P(31 ≤ X) = P(30.5 ≤ X)
[This is continuity correction.]
= P([30.5 - μ]/σ < [X - μ]/σ )
≈ P([30.5 - μ]/σ < Z )
= P([30.5 - 24]/4.3818 < Z )
= P (1.4834, < Z ) = normalcdf(1.4834, 5)= .0694
Exercise 5.2.7. Suppose the probability that a student has access to the Internet is p = 0.8. Suppose you interview 160 students.
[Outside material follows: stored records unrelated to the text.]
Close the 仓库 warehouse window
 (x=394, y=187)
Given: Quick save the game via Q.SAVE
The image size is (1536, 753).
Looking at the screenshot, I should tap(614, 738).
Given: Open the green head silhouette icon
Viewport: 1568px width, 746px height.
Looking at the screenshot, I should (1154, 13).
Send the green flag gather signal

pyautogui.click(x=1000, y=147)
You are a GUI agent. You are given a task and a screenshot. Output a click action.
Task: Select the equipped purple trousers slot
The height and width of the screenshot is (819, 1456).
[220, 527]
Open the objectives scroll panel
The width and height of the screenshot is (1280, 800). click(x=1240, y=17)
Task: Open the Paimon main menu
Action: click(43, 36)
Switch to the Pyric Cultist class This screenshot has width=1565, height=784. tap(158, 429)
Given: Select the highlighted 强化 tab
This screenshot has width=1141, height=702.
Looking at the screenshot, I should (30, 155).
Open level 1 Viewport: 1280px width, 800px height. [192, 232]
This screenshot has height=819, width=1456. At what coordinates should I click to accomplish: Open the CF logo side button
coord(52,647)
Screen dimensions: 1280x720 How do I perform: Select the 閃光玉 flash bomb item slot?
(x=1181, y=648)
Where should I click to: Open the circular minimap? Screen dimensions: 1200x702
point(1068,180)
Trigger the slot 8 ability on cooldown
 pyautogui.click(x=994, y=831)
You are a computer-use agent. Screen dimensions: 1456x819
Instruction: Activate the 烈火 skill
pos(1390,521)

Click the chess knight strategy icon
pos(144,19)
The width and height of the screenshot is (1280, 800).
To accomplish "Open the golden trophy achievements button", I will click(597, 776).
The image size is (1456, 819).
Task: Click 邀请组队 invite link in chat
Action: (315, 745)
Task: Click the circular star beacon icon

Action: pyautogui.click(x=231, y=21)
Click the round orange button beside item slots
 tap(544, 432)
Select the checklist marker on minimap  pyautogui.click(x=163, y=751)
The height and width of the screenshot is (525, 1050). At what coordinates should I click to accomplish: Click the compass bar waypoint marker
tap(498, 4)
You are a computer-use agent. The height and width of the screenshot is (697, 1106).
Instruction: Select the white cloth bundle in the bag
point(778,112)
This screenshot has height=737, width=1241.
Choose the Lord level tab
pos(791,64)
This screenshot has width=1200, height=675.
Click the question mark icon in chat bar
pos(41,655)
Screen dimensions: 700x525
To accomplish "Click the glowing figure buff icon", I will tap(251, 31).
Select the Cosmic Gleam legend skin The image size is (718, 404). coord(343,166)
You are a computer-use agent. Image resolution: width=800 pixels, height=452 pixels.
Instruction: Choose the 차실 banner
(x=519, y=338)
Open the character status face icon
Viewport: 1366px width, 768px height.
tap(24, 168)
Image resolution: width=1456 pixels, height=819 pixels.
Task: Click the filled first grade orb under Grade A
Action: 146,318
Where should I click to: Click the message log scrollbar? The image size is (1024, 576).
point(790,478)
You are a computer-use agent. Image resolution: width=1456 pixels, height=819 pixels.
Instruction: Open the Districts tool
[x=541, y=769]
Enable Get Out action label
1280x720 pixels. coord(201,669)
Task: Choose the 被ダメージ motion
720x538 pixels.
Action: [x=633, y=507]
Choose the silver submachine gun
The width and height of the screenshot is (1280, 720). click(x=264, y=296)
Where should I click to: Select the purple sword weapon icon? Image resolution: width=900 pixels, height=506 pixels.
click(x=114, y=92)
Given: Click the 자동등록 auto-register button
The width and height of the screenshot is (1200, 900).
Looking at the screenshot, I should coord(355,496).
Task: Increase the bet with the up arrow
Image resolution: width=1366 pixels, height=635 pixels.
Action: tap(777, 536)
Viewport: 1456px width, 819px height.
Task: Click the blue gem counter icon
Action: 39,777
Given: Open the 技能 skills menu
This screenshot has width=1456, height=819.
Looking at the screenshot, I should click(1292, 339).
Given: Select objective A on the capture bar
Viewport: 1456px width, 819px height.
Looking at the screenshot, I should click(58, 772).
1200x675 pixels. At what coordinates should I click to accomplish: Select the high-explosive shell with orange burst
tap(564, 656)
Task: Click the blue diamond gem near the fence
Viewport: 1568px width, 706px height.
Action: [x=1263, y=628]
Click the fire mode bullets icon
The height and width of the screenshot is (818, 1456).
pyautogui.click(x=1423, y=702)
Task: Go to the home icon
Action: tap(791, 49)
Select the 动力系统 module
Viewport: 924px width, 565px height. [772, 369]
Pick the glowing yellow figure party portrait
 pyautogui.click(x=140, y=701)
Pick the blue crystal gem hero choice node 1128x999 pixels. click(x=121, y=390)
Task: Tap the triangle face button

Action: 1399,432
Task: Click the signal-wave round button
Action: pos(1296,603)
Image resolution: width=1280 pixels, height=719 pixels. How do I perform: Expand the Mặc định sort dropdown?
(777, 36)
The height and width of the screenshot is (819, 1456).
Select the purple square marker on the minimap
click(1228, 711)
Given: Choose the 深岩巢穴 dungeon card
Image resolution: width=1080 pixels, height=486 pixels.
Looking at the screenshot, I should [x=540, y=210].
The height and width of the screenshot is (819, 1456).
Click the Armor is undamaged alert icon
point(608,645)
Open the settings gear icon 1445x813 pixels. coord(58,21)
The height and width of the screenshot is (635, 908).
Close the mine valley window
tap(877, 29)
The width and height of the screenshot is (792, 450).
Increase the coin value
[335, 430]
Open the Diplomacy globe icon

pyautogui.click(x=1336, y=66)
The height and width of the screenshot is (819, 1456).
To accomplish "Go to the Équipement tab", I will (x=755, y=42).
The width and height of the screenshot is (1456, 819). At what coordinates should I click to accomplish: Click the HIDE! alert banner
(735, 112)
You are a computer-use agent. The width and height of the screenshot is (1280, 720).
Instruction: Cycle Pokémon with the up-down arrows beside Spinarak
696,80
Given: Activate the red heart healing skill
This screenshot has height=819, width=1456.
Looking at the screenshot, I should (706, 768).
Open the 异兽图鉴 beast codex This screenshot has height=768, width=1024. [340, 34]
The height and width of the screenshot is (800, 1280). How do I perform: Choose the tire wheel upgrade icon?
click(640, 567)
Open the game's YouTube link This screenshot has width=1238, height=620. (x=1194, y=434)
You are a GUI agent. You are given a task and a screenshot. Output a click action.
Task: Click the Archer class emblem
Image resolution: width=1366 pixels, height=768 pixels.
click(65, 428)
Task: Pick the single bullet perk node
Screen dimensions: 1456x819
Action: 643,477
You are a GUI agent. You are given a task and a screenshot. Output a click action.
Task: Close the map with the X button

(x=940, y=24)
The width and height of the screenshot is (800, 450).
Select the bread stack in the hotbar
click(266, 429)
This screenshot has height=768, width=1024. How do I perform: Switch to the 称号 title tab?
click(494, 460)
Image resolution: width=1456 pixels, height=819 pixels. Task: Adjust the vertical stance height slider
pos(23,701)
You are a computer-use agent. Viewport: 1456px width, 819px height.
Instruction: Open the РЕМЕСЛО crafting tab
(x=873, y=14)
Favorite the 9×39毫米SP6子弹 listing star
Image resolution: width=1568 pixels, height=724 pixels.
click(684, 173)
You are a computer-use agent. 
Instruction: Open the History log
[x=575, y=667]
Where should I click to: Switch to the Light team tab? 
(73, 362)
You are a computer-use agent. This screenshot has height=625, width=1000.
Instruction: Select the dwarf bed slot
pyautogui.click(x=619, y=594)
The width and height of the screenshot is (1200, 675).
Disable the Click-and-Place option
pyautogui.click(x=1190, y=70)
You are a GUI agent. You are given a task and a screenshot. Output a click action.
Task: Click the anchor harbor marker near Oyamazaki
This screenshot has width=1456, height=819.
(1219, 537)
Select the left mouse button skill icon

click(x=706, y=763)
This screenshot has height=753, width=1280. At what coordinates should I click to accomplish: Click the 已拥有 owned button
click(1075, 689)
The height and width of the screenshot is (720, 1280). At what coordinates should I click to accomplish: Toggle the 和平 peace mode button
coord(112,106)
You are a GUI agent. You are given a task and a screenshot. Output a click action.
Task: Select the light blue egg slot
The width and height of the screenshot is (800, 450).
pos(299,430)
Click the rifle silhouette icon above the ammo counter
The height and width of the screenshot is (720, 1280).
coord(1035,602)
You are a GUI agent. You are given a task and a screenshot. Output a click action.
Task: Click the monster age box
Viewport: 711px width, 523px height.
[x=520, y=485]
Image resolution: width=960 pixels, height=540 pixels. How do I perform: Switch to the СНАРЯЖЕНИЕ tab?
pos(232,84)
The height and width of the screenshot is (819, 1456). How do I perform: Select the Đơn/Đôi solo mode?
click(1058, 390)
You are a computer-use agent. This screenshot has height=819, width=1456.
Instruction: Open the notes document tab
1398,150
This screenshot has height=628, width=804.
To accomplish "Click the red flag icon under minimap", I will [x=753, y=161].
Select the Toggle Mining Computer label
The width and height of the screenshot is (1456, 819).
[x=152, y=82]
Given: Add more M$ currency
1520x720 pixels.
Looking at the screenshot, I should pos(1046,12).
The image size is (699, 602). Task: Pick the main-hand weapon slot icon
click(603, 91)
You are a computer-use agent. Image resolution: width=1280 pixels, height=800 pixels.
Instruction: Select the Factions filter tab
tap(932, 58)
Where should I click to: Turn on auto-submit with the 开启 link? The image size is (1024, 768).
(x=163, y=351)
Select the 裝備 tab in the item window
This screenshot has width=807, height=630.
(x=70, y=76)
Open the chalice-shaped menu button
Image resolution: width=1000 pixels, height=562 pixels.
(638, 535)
What is the probability that less than 120 students will have access to the Internet?
Exercise 5.2.8. Suppose that the probability that a person favors medical use of marijuana is p = 0.6. If 780 individuals are interviewed, what is the probability that less than 450 will be in favor?
Exercise 5.2.9. Suppose that the probability that a middle-income family invests in the stock market is p = 0.8. If we interview 880 middle-income families, what is the probability that more than 700 have invested in the stock market?
Exercise 5.2.10. Suppose that an insurance company knows from experience that the probability that a life-insurance policyholder will survive another 10 years is p = 0.9. The company has 2280 policyholders. What is the probability that more than 2025 will survive another 10 years.